Should you join the fun? Not so fast.
If you’re looking to buy a home, are able to find something within your price range, and are willing to make a long-term commitment, you likely shouldn’t be discouraged by short-term market data points, even if they look concerning. But if you want your house to be an investment, take caution.
The housing market is scary
Canada’s housing market has been red hot for years. When U.S. home prices crashed in 2008, Canadian real estate was spared. In the years since, domestic prices have continued to increase, particularly in major metropolitan areas like Toronto and Vancouver.
“Canadians know real estate prices have grown quickly, but most have no idea how it compares to the world,” reported Better Dwelling. “Canadian real estate prices have grown at nearly triple the pace of any G7 country, since 2005.”
Analysts have warned that Canada’s housing market is deep into bubble territory, but there hasn’t been a shock to disrupt the party. The coronavirus could be the shock everyone feared.
Bank of Nova Scotia has seen sales fall by 42% and listings drop by 36%. Royal Bank of Canada reported that buying activity is 50% below 2019 levels. Bank of Montreal revealed that new listings are spiking faster than sales.

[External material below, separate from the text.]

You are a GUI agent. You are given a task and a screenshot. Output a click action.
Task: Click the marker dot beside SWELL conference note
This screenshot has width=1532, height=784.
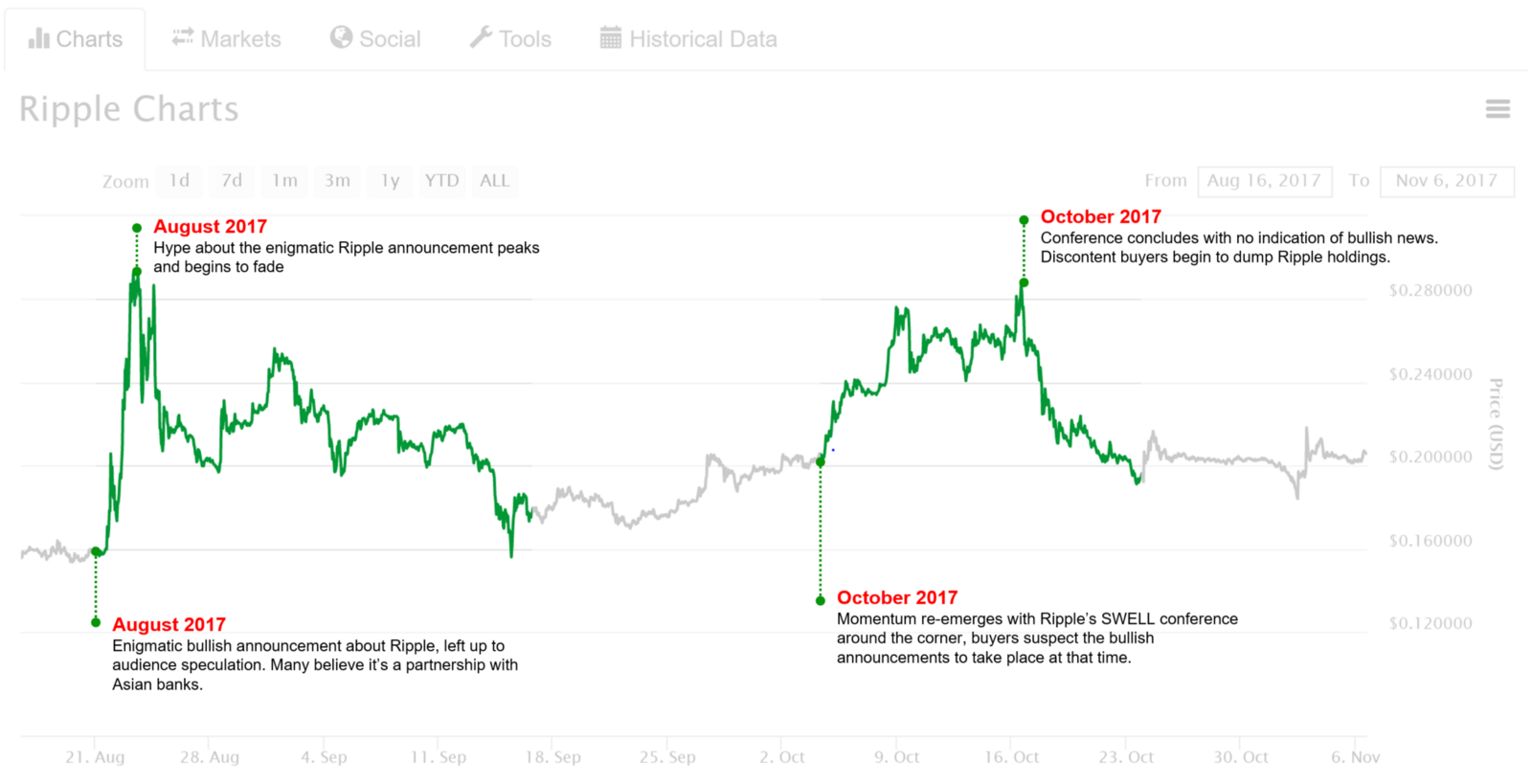[x=821, y=600]
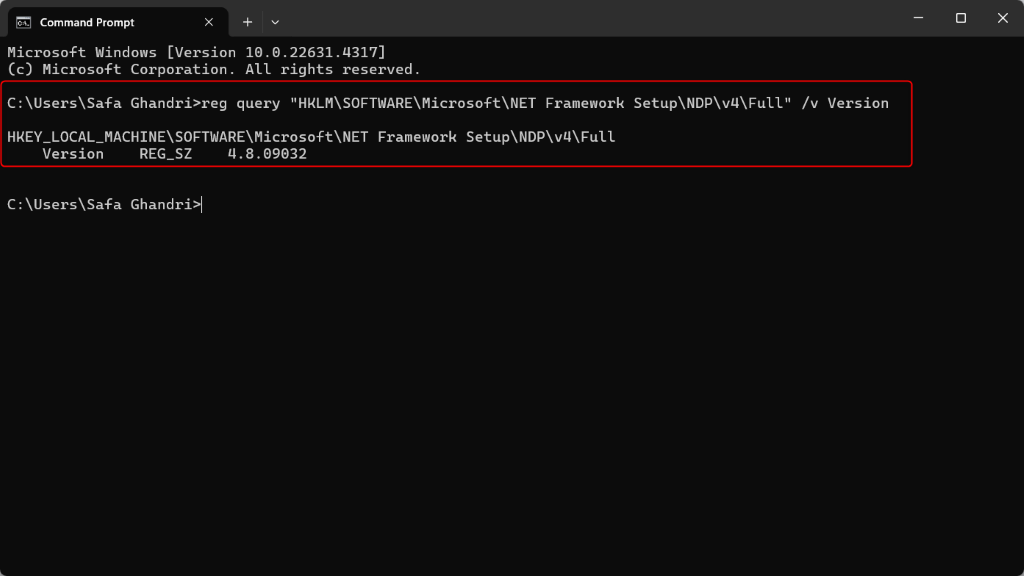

“The Canadian economy has been increasingly driven over the past decade by the real estate boom and debt-fueled consumption binge,” highlighted a report from Macro Research Board Partners. “In turn, a substantial housing and credit bubble has developed on the back of overly accommodative policy. The heightened uncertainty caused by the surge in unemployment and plunge in household confidence may encourage many Canadians to reconsider stretching beyond their means heading forward,” the report concluded.
Buy this stock instead
Now is not the time to buy a house for investment reasons. Even if you’re thinking long term, it’s a scary moment to take on a large amount of debt with fixed payments.
The best move is to invest your capital in real estate that’s already plunged in value. Brookfield Property Partners (TSX:BPY.UN)(NASDAQ:BPY) is a perfect fit.
Brookfield does have some exposure to the residential housing market, but 80% of its portfolio comprises office and retail space. These property types have been crushed due to the coronavirus pandemic. Businesses are working from home, and retail stores remain depressed.
Unlike Canada’s housing market, however, Brookfield stock has already corrected. The stock trades at a 70% discount to its book value. As conditions normalize, shares could triple in value. Even if the recovery takes years, your returns could be sizable.
If you buy a house, the return profile could be the opposite, as residential prices remain artificially high. Plus, there are friction costs that prevent you from quickly entering and exiting the market. With Brookfield stock, your flexibility is much higher.
For most Canadians, the choice is clear: resist buying a house. Instead, consider investing the capital in beaten-down real estate stocks.